2017 U Sports University Cup

Tournament details
- Venue(s): Aitken Centre, Fredericton, New Brunswick
- Dates: March 16–19, 2017
- Teams: 8

Final positions
- Champions: New Brunswick Varsity Reds (7th title)
- Runners-up: Saskatchewan Huskies
- Third place: Acadia Axemen
- Fourth place: St. Francis Xavier X-Men

Tournament statistics
- Games played: 8
- Attendance: 24,000 (3,000 per game)

Awards
- MVP: Philippe Maillet (New Brunswick)

= 2017 U Sports University Cup =

The 2017 U Sports Men's University Cup Hockey Tournament (55th Annual) was held March 16–19, 2017, in Fredericton, New Brunswick, to determine a national champion for the 2016–17 U Sports men's ice hockey season. The tournament was played at the Aitken Centre on UNB's Fredericton campus. This event marked the first year of a successful two-year bid to host the 2017 and 2018 USports University Cup. This is the 3rd time UNB has hosted the University Cup – they first hosted a two-year bid in 2003 and 2004 and again in 2011 and 2012. UNB is the first program to host the event 3 times since the expanded format was introduced in 1998.

The UNB Varsity Reds won their 7th title (6th under head coach Gardiner MacDougall) and their first title defense over the Saskatchewan Huskies coached by Dave Adolph. The #5 seed has appeared in the finals six times since the expanded format started in 1998 and has won three titles; UNB in each case (2007, 2016 and 2017). The #6 seed has appeared in 4 finals and has not yet won.

UNB's title defense follows on the heels of Alberta's back-to-back titles in 2014 and 2015.

UNB and Alberta are the only two teams to host and win since the expanded format was introduced in 1998 – they each have two titles at home (Alberta – 2005 and 2006 / UNB – 2011 and 2017)

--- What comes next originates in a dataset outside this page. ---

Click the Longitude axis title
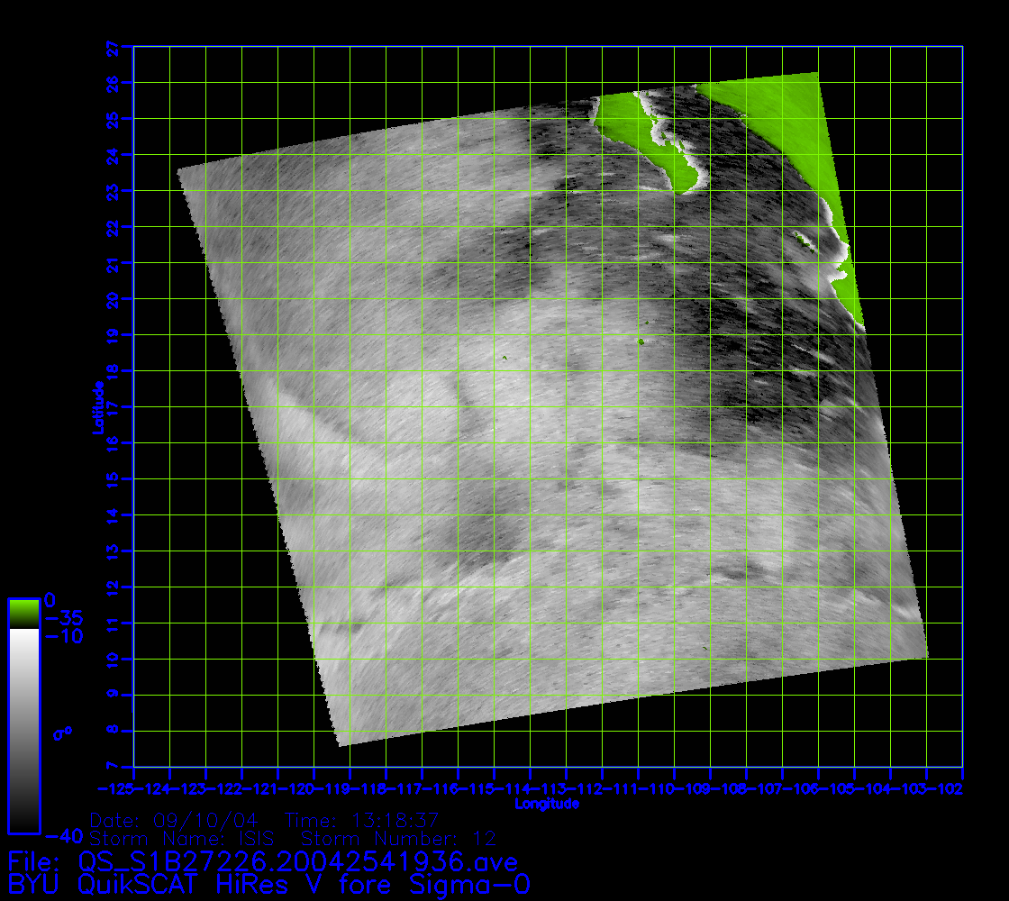The width and height of the screenshot is (1009, 901). pos(547,804)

This is the 3rd straight appearance for UNB in the finals (2015-Silver, 2016-Gold and 2017 Gold). This has only occurred three other times going back to 1983 (34 years):
- UNB (2007-Gold, 2008-Silver, 2009-Gold)
- UQTR (2001-Gold, 2002-Silver, 2003-Gold)
- Saskatchewan (1981-Silver, 1982-Silver, 1983-Gold)

==Road to the Cup==

===OUA playoffs===

Note: UQTR Patriotes forfeit all games from January 25, 2017, to February 25, 2017, as well as their first 13 games of the next season, due to an ineligible player. Their original 2016–17 record of 16–10–2 (34 points for 5th) was corrected to 13–13–2 (28 points for 7th). However, this change is not reflected here because the foul and subsequent forfeitures were not announced until January 18, 2018 (the following season) when the infraction became known.

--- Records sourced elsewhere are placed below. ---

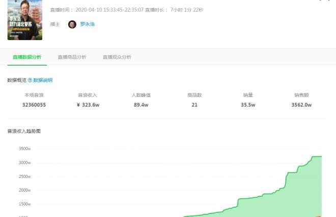336x217 pixels.
Task: Open the livestream cover thumbnail
Action: [25, 20]
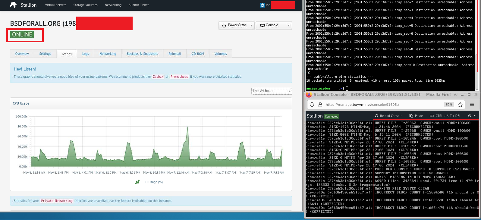Screen dimensions: 481x220
Task: Open the Last 24 hours time range selector
Action: pos(271,91)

==University Cup tournament==
The eight teams to advance to the tournament are listed below. The three conference champions must be seeded 1–3 followed by the OUA Runner-up (seed #4). The remaining four seeds are for the AUS Finalist, Canada West Finalist, OUA Third-place and host. Their seedings are based on the pre-tournament rankings. Since UNB advanced as the AUS Runner-up, Acadia would represent the host.

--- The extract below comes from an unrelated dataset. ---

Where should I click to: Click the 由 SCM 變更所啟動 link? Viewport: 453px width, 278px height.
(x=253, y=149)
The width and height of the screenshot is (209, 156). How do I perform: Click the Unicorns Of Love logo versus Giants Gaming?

| Rank | Seed | Team | Qualified |
|---|---|---|---|
| 1 | 1 | Alberta Golden Bears | Canada West Champion |
| 2 | 2 | St. Francis Xavier X-Men | AUS Champion |
| 5 | 3 | York Lions | OUA Champion |
| 6 | 4 | Queen's Golden Gaels | OUA Finalist |
| 3 | 5 | UNB Varsity Reds | AUS Finalist |
| 4 | 6 | Saskatchewan Huskies | Canada West Finalist |
| 7 | 7 | McGill Redmen | OUA Third Place |
| 8 | 8 | Acadia Axemen | Host |

===Weather===
A Nor'easter traveled across Ontario, Quebec, New England and the Maritimes on Tuesday, two days before the tournament started. The storm cancelled flights east out of Toronto, Ottawa and Montreal. This impacted Queen's who had scheduled to leave on Tuesday by bus to Toronto where they would fly to Fredericton. They were informed their flight was cancelled and they instead booked a bus to Fredericton leaving Tuesday afternoon. They got as far as Quebec City where they stayed the night. McGill had also started their journey by bus on Tuesday and got as far as Riviere-du-Loup.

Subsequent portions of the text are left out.